Les aires de repos pendant le transport mettent-elles à risque la santé des veaux?
Cet article rédigé par Dr. Reynold Bergen, directeur scientifique du BCRC, a été initialiment publié dans le numéro d’october 2023 du magazine Canadian Cattlemen et est reproduit sur le site BeefResearch.ca avec l’autorisation de l’éditeur.
L’Agence canadienne d’inspection des aliments a révisé la réglementation sur les animaux en transit il y a quelques années. Entre autres, la réglementation révisée exige des arrêts plus longs et plus fréquents pour l’alimentation, l’abreuvement et le repos des animaux pendant les transports longue distance. Au cours des dernières années, cette rubrique a résumé trois essais de recherche menés par l’équipe de Karen Schwartzkopf-Genswein à la station de recherche d’Agriculture et Agroalimentaire Canada à Lethbridge. Ces résultats ont démontré à plusieurs reprises que les arrêts de repos pendant le transport longue distance n’apportent pas d’avantages mesurables aux veaux de boucherie récemment sevrés.

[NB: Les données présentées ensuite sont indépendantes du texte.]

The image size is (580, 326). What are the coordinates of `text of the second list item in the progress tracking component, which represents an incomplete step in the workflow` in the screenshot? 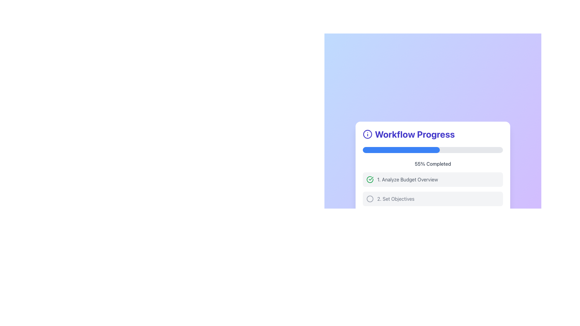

En fait, de nouvelles données suggèrent que ces arrêts peuvent présenter un risque pour les veaux. Des échantillons nasaux ont été prélevés et analysés pour détecter la présence de bactéries respiratoires au cours des trois essais. Les premiers résultats de ces analyses viennent d’être publiés («Auction market placement and a rest stop during transportation affect the respiratory bacterial microbiota of beef cattle»; doi: 10.3389/fmicb.2023.1192763).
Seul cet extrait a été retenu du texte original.